Route 94 and the spirit of Naddi, and the Queen of Elves
The road to get there is carved directly in the side of a mountain that plunges its feet in the sea, hundred meters below. It all looks a bit crumbly but overall safe… before we read its story. One of the most dangerous roads in the country, it has claimed many lives in its history. Of course the casualties weren’t blamed on the poor road conditions or the impervious weather, but on a creature called Naddi, haunting the area. There’s still a cross, supposed to protect the travellers, with a Latin inscription: Effigiem Christi qui transis pronus honora (You who hurry past, honour Christ’s image).
Perhaps for this reason Borgarfjörður is really quiet and remote, however remarkably interesting. First thing we dove in the Alfacafè, where we enjoyed unlimited coffee and a good raw-herring dish. Its name has nothing to do with the Greek alphabet, but with Alfa being the Icelandic for Elves. It is well known in fact that the Queen of Elves and her court reside there, in the Alfaborg, the Elves castle that gives the name to the town… and the local café. Where, by the way, they also display and sell stone artefacts.
Opposite the café the road led to quite an interesting building: a little house not just surrounded but also all but completely covered by a bright green garden. And no, it’s not abandoned and overgrown, but quite the contrary, it’s well looked after. A particularly pretty example of an ancient insulation technique, using moss and grass to cover walls and roof.
…like flying fancy dressed penguins
From there it’s just 4 Km to the Puffins area, we were excited to do that but also a bit worried, given our precedent record spotting other animals, namely seals. We got to the end of the road and climbed to the platform which, although being man-made, didn’t look too intrusive, and it wasn’t too busy either. We managed to get close to those funny looking, clumsy birds; close enough to see their colourful beak clutching the prey, their rather un-spectacular landings and their frantic flapping. Like flying masked penguins they are incredibly entertaining to observe, so much that we spent one hour there.

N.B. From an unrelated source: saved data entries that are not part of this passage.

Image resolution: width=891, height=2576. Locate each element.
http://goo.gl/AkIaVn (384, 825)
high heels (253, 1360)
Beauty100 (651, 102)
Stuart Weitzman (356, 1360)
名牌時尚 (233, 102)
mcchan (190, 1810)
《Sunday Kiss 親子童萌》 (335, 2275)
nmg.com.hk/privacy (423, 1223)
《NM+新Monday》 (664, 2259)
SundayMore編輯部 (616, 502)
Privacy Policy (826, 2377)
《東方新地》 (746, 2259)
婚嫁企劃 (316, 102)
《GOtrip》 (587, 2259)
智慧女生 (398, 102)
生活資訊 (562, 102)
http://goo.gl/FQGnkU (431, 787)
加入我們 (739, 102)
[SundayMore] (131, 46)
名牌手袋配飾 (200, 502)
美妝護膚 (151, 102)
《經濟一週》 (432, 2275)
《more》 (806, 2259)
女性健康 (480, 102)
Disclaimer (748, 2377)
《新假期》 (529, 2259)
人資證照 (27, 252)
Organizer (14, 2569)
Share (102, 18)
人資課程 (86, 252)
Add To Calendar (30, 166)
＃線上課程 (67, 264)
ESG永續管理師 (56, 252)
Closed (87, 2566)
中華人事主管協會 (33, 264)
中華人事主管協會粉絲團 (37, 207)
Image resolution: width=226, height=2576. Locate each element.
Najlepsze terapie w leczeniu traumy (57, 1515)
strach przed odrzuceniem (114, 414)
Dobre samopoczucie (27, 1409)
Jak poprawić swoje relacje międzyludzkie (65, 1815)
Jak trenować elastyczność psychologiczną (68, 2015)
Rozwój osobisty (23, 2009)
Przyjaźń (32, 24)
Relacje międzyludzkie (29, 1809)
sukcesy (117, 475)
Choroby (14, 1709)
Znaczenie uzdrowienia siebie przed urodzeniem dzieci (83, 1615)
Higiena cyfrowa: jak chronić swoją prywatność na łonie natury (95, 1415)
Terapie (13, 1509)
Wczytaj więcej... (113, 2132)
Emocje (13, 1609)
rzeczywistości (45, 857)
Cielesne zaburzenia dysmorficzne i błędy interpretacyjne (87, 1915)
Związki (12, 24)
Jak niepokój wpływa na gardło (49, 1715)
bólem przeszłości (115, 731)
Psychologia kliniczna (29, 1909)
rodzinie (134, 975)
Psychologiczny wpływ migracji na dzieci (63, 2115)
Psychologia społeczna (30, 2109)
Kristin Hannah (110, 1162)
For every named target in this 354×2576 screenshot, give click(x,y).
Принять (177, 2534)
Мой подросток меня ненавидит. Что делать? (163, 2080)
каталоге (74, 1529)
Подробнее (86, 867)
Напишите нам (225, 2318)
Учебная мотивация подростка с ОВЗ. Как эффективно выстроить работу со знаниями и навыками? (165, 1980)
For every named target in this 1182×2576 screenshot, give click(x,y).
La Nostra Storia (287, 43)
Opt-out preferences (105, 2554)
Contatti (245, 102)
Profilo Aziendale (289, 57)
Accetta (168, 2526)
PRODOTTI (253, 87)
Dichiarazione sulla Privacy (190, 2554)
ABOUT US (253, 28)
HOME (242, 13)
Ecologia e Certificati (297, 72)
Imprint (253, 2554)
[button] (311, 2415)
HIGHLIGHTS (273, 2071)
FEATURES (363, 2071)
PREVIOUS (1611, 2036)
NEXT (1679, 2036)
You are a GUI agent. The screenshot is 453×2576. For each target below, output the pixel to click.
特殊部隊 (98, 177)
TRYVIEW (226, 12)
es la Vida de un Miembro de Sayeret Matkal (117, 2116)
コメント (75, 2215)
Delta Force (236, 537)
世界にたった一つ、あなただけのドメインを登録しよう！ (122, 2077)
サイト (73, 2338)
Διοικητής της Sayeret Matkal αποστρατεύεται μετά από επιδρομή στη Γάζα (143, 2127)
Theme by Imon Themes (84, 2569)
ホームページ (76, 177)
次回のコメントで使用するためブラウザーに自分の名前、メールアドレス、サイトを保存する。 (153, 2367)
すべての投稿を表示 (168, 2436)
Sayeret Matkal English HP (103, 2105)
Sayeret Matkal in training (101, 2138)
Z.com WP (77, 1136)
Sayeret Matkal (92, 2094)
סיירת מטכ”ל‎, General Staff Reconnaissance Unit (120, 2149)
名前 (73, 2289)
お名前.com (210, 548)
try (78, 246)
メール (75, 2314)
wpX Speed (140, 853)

Back to the Alfacafé we bumped in the same Italian couple that we met the day before at the Nature Baths, they told us about their experience in Husey, riding horses on a boundless black basaltic beach. Still unaware of our turbulent relationship with horses we really wanted to go but, regretfully, we had to give up as it was already too late to join the last ride.
An interesting twist of events… and mood
In the evening we finally met our host, Johanna, who told us fascinating tales about Iceland and the legend of a mysterious lady whose remains have been found in the mountains over Seydisfjordur. She sheds a completely different light on the area and her town giving us some precious tips so, after shaking the fatigue off our shoulders, we reached Skaftfell. Being the town so small probably one place has to provide for all necessities, so that Skaftfell serves as café, pub, restaurant and art gallery. We had a good time and we would recommend this place to anyone passing by Seydisfjordur: they had a good beer, Skjálfti, and possibly the best pizza in Iceland (1400ISK for a margherita made it also the cheapest). We stayed until closure sharing stories with the same Italian couple that we’ve been meeting for the past 3 days, thinking of how a chance meeting with Johanna overturned our whole experience. But this is travelling.
If you want to make sure to miss the Norröna (or not to miss, accordingly) check their website.